BEN BERNANKE: Incoming information suggests that the economy has been expanding moderately. Most community participants expect economic growth to remain moderate over the coming quarters, and then to pick up gradually.
GOLDSTEIN: That's Ben Bernanke, chairman of the Fed. And some of the kids, they do a pretty good impression.
KEVIN O'ROURKE: Due to significant flack in the job market, as well as a lack of wage pressures, inflation expectations have remained well-anchored. Turn to page nine. This trend is reflected in the PCE graph.
GOLDSTEIN: This is Kevin O'Rourke, a member of the Ridgefield High School team. Note the use of well-anchored. These kids aren't just parroting the jargon. It's clear they do have a solid grasp of what the economy means for their lives.
O'ROURKE: Right now, the economy is not in that great of a position, but everyone is - you know, they're holding interest rates back to 2013, 2014. We don't get out of college until 2016, so we're doing OK right now. We're fine going through college with a bad economy, as long as we get out, we have jobs.

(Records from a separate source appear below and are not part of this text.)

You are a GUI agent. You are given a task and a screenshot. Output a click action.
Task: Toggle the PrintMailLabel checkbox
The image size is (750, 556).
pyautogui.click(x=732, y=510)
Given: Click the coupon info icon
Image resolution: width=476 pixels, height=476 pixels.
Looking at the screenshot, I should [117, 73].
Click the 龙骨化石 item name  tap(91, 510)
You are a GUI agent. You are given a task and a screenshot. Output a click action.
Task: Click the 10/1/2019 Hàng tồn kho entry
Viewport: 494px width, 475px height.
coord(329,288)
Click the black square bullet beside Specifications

GOLDSTEIN: The champs from Montclair, New Jersey, they've also spent a lot of time really thinking about the Fed and its mind-blowing ability to create billions of dollars out of thin air. This is Amadi Shivaka.
AMADI SHIVAKA: One of the really interesting things that we actually talked about was the idea that the Fed just created the money to buy assets and things like that. And that was sort of, like, mind-blowing to me how, you know, the money didn't come from somewhere. The Fed just created a trillion dollars and then put it in the market. And when it feels like it, it can take that trillion dollars and make it disappear.

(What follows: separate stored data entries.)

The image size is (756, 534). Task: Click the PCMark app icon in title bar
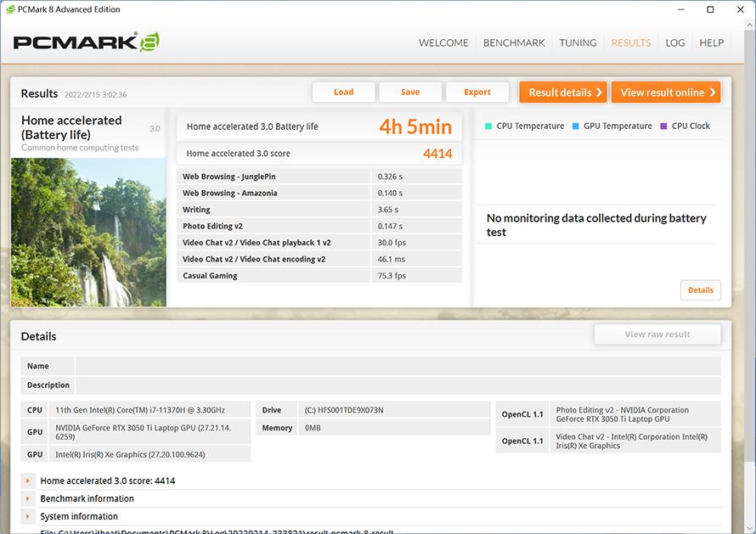pyautogui.click(x=11, y=9)
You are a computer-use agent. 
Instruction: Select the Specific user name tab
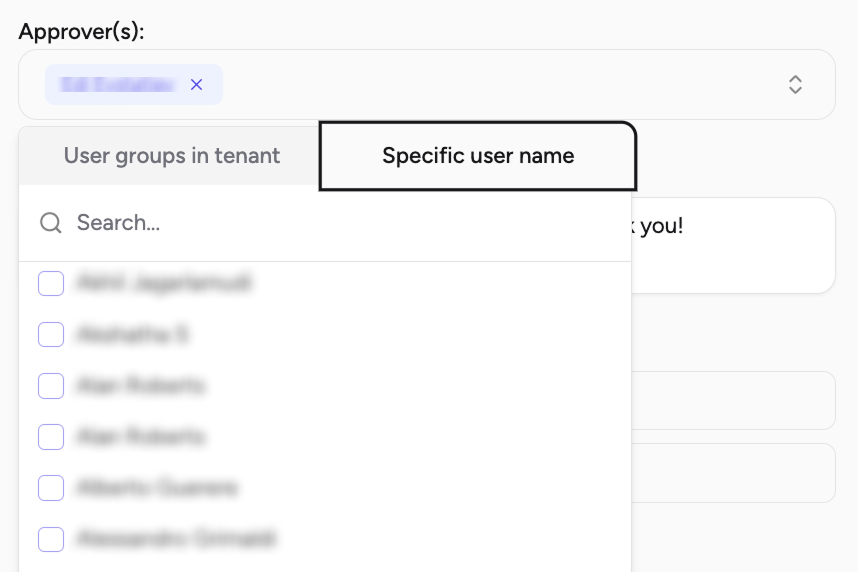tap(478, 156)
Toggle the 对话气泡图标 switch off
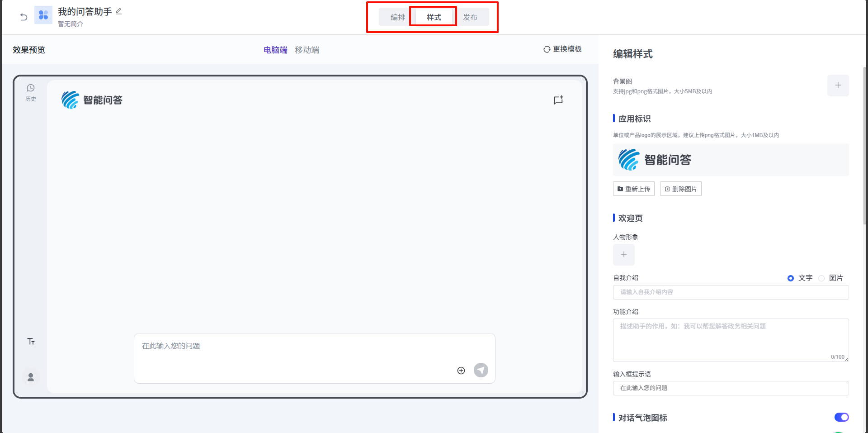The image size is (868, 433). [841, 417]
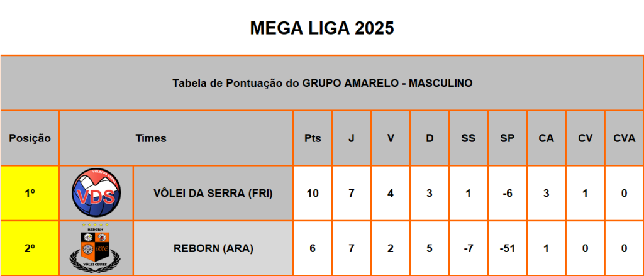Click Reborn's 6 points cell
644x276 pixels.
[313, 248]
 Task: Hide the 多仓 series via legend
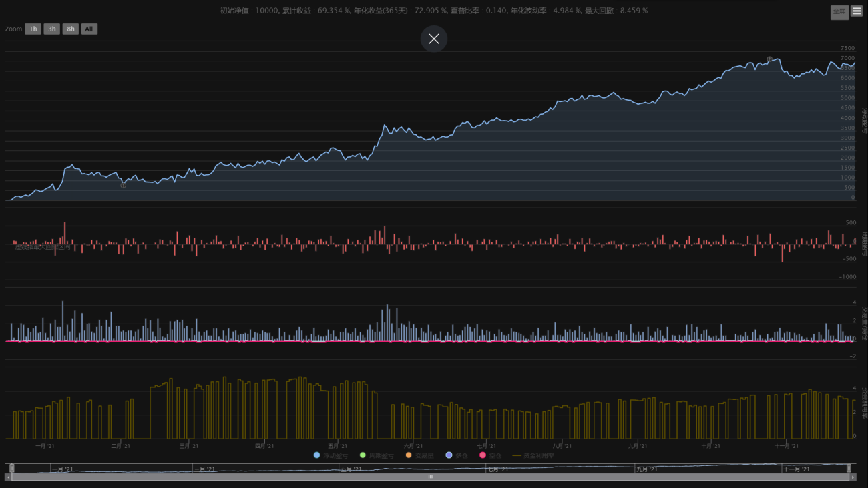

GOLDSTEIN: Putting the words Federal Reserve Challenge on a college application, it does look impressive, but there's also a sense understanding all this stuff, it really doesn't matter right now. In the finals of the competition, the students answer the kind of questions that the Fed is actually debating. There are five teams in the finals, and they answer questions from the judges. It goes on for hours, so here's the 17-second recap: Montclair, quantitative easing, go.
UNIDENTIFIED WOMAN #5: Large-scale asset purchases or LSAPS.
GOLDSTEIN: Ridgefield, what do we do about the deficit?
UNIDENTIFIED MAN #2: The question is: Is it necessary right now for those cuts to be made?
GOLDSTEIN: Montclair, what about inflation?
UNIDENTIFIED MAN #3: Core inflation is definitely a more accurate tool for judging the long-term increases in price levels.
GOLDSTEIN: There's plenty here for the judges to chew on. Ridgefield is very good, but...
UNIDENTIFIED MAN #4: Our winner is Montclair High School. Congratulations.
GOLDSTEIN: The team from Ridgefield, they got an honorable mention trophy to bring back to their school. They said they're probably not going to put it in the case with the sports trophies. Instead, they'll probably put it in the economics room, where it's more likely to be appreciated. Jacob Goldstein, NPR News, New York.